| Assigned task |
Reproduce the records below exactly; no pictures.

==*==

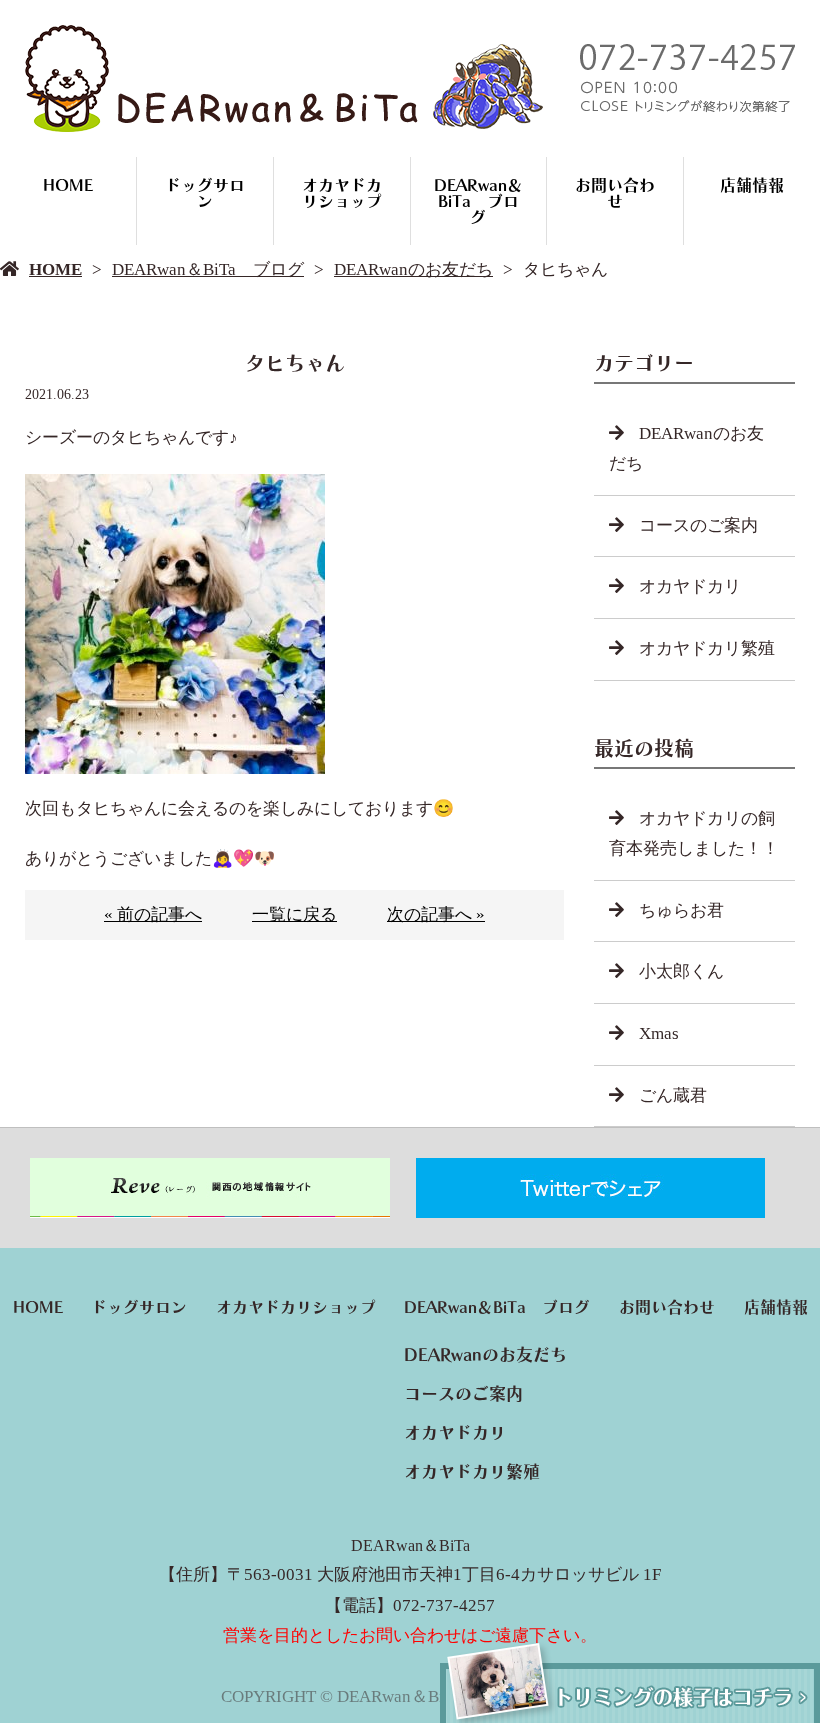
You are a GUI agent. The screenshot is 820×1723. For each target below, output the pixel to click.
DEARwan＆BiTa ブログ (478, 201)
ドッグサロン (205, 193)
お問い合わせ (615, 193)
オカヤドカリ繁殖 (707, 648)
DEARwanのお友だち (413, 269)
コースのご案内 (698, 525)
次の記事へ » (436, 914)
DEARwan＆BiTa (410, 1545)
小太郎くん (681, 971)
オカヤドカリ (690, 586)
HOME (68, 185)
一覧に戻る (294, 914)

==*==

| Solution to this problem |
You are a GUI agent. The screenshot is 820×1723. For each target below, output the pixel to click.
DEARwan＆BiTa ブログ (478, 201)
ドッグサロン (205, 193)
お問い合わせ (615, 193)
オカヤドカリ繁殖 (707, 648)
DEARwanのお友だち (413, 269)
コースのご案内 (698, 525)
次の記事へ » (436, 914)
DEARwan＆BiTa (410, 1545)
小太郎くん (681, 971)
オカヤドカリ (690, 586)
HOME (68, 185)
一覧に戻る (294, 914)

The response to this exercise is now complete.